What to produce: Without dropping or altering a single word, give the listing again.

Records provided:
===

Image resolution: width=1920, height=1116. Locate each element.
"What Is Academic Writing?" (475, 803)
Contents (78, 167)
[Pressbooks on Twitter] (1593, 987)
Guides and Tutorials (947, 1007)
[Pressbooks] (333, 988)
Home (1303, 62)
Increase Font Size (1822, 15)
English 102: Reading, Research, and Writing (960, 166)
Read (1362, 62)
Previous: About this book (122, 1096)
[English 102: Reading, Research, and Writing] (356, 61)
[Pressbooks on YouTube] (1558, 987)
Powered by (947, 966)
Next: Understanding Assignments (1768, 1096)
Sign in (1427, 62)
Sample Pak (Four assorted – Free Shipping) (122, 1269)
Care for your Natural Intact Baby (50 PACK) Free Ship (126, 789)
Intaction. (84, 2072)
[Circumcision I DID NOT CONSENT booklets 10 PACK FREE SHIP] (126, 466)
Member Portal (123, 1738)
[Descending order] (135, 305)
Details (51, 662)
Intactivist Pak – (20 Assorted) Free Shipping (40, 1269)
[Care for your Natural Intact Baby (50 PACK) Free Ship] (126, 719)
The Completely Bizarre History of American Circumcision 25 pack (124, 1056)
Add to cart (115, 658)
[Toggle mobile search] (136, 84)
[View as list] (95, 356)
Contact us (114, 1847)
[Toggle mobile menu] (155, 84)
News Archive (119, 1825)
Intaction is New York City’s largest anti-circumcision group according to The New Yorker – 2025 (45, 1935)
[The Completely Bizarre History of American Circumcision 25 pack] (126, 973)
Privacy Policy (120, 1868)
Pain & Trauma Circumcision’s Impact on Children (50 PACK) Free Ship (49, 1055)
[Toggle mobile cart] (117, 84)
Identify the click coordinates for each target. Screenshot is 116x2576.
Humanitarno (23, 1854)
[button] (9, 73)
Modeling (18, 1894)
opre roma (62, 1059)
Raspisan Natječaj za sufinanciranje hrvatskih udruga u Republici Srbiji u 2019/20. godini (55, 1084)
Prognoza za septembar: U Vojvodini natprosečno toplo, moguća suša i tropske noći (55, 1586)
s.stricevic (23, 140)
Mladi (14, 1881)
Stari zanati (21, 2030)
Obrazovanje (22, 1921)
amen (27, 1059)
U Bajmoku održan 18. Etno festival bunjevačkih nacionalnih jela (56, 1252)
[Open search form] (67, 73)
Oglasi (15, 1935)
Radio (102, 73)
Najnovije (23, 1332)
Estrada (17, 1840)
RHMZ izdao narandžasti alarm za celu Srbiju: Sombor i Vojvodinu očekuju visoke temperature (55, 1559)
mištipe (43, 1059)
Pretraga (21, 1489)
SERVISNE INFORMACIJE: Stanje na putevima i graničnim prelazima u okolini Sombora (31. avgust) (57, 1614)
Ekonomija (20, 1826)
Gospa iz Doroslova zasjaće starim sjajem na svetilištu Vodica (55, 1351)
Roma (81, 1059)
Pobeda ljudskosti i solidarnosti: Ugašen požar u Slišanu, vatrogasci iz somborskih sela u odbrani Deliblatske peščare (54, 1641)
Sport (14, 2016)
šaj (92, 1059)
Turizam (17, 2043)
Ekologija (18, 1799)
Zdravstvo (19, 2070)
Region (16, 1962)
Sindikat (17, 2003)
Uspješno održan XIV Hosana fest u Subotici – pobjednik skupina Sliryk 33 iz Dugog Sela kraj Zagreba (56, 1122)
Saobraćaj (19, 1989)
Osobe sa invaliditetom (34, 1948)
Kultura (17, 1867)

===

Answer to the exercise:
Image resolution: width=1920, height=1116. Locate each element.
"What Is Academic Writing?" (475, 803)
Contents (78, 167)
[Pressbooks on Twitter] (1593, 987)
Guides and Tutorials (947, 1007)
[Pressbooks] (333, 988)
Home (1303, 62)
Increase Font Size (1822, 15)
English 102: Reading, Research, and Writing (960, 166)
Read (1362, 62)
Previous: About this book (122, 1096)
[English 102: Reading, Research, and Writing] (356, 61)
[Pressbooks on YouTube] (1558, 987)
Powered by (947, 966)
Next: Understanding Assignments (1768, 1096)
Sign in (1427, 62)
Sample Pak (Four assorted – Free Shipping) (122, 1269)
Care for your Natural Intact Baby (50 PACK) Free Ship (126, 789)
Intaction. (84, 2072)
[Circumcision I DID NOT CONSENT booklets 10 PACK FREE SHIP] (126, 466)
Member Portal (123, 1738)
[Descending order] (135, 305)
Details (51, 662)
Intactivist Pak – (20 Assorted) Free Shipping (40, 1269)
[Care for your Natural Intact Baby (50 PACK) Free Ship] (126, 719)
The Completely Bizarre History of American Circumcision 25 pack (124, 1056)
Add to cart (115, 658)
[Toggle mobile search] (136, 84)
[View as list] (95, 356)
Contact us (114, 1847)
[Toggle mobile menu] (155, 84)
News Archive (119, 1825)
Intaction is New York City’s largest anti-circumcision group according to The New Yorker – 2025 (45, 1935)
[The Completely Bizarre History of American Circumcision 25 pack] (126, 973)
Privacy Policy (120, 1868)
Pain & Trauma Circumcision’s Impact on Children (50 PACK) Free Ship (49, 1055)
[Toggle mobile cart] (117, 84)
Identify the click coordinates for each target. Screenshot is 116x2576.
Humanitarno (23, 1854)
[button] (9, 73)
Modeling (18, 1894)
opre roma (62, 1059)
Raspisan Natječaj za sufinanciranje hrvatskih udruga u Republici Srbiji u 2019/20. godini (55, 1084)
Prognoza za septembar: U Vojvodini natprosečno toplo, moguća suša i tropske noći (55, 1586)
s.stricevic (23, 140)
Mladi (14, 1881)
Stari zanati (21, 2030)
Obrazovanje (22, 1921)
amen (27, 1059)
U Bajmoku održan 18. Etno festival bunjevačkih nacionalnih jela (56, 1252)
[Open search form] (67, 73)
Oglasi (15, 1935)
Radio (102, 73)
Najnovije (23, 1332)
Estrada (17, 1840)
RHMZ izdao narandžasti alarm za celu Srbiju: Sombor i Vojvodinu očekuju visoke temperature (55, 1559)
mištipe (43, 1059)
Pretraga (21, 1489)
SERVISNE INFORMACIJE: Stanje na putevima i graničnim prelazima u okolini Sombora (31. avgust) (57, 1614)
Ekonomija (20, 1826)
Gospa iz Doroslova zasjaće starim sjajem na svetilištu Vodica (55, 1351)
Roma (81, 1059)
Pobeda ljudskosti i solidarnosti: Ugašen požar u Slišanu, vatrogasci iz somborskih sela u odbrani Deliblatske peščare (54, 1641)
Sport (14, 2016)
šaj (92, 1059)
Turizam (17, 2043)
Ekologija (18, 1799)
Zdravstvo (19, 2070)
Region (16, 1962)
Sindikat (17, 2003)
Uspješno održan XIV Hosana fest u Subotici – pobjednik skupina Sliryk 33 iz Dugog Sela kraj Zagreba (56, 1122)
Saobraćaj (19, 1989)
Osobe sa invaliditetom (34, 1948)
Kultura (17, 1867)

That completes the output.